On Mo., 14. Sep. 2015 at 17:30, Colm Ryan notifications@github.com wrote:

@acroy https://github.com/acroy I'd also be curious if you have benchmarks for the "typically much more efficient". It's been years since I check but back then exponentiating Hamiltonians was just as fast as solving the state differential equation and much faster when there were periods of constant Hamiltonians that could be computed in one step where the DE solver had to step slower than the fastest frequency.

— Reply to this email directly or view it on GitHub https://github.com/BBN-Q/QSimulator.jl/issues/6#issuecomment-140116353.

caryan commented 8 years ago

Typically we have a fixed drift Hamiltonian and a time-dependent control Hamiltonians. We assume the control Hamiltonians are piece-wise constant (up to a bandwidth limit from our waveform generators and other electronics). We are usually interested in the average gate fidelity, which is most straightforwardly calculated from the propagator arXiv:0205035, as a measure of how well we are doing in implementing the desired quantum gate.

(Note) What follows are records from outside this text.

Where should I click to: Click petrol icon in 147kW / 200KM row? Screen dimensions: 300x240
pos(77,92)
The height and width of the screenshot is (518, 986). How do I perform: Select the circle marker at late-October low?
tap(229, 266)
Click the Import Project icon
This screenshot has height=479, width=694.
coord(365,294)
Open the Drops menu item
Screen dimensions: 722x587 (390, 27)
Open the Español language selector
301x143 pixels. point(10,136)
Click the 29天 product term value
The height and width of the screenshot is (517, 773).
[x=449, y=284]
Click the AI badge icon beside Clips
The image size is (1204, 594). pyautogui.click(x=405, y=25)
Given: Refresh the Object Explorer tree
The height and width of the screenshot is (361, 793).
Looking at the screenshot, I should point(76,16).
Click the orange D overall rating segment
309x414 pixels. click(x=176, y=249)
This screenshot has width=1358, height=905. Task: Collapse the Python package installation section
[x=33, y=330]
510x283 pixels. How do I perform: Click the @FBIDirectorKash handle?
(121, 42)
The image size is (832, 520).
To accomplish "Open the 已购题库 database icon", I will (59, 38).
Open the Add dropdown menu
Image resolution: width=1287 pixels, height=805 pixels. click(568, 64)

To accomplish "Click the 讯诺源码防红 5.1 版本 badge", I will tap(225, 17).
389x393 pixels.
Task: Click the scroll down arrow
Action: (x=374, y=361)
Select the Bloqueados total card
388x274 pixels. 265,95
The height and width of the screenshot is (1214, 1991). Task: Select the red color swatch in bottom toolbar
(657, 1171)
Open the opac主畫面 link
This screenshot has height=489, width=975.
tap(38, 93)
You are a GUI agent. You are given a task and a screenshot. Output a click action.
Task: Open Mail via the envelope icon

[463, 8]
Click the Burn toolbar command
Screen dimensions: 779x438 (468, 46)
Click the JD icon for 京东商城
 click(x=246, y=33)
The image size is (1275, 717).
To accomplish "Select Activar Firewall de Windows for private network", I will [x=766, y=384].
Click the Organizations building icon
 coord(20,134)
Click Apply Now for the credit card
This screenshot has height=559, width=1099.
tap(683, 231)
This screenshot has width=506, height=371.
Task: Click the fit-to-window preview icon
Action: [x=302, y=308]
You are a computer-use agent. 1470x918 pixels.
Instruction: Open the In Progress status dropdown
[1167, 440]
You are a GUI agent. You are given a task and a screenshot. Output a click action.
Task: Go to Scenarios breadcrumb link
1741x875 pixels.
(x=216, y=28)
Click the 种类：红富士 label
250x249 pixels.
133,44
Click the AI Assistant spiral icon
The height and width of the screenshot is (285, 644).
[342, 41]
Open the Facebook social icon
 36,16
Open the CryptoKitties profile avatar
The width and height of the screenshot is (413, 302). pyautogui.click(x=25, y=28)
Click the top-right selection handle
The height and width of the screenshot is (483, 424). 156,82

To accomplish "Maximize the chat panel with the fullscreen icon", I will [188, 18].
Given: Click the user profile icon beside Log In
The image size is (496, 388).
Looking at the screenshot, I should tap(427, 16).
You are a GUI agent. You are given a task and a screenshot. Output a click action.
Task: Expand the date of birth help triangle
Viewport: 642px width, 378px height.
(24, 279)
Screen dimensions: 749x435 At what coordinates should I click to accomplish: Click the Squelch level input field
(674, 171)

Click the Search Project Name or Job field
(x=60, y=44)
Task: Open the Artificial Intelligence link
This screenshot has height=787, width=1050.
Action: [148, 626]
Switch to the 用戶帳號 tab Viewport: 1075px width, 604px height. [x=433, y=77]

Another case where propagator information is crucial is quantum optimal control. This is need not only for the fitness function evaluation but also for the gradient information at each timestep. For a review style paper see arXiv:1011.4874

acroy commented 8 years ago

Thanks for the references. For problems with only a few basis-states calculating the propagator shouldn't be a (performance) problem. I think we can provide some functions for that in QuDynamics. We will open an issue there and report back once we have something.

amitjamadagni commented 8 years ago

@blakejohnson @caryan we have added the functionality of calculating the evolution operator. QuEvolutionOp does this. Though time dependency is still a functionality which we aim to integrate soon.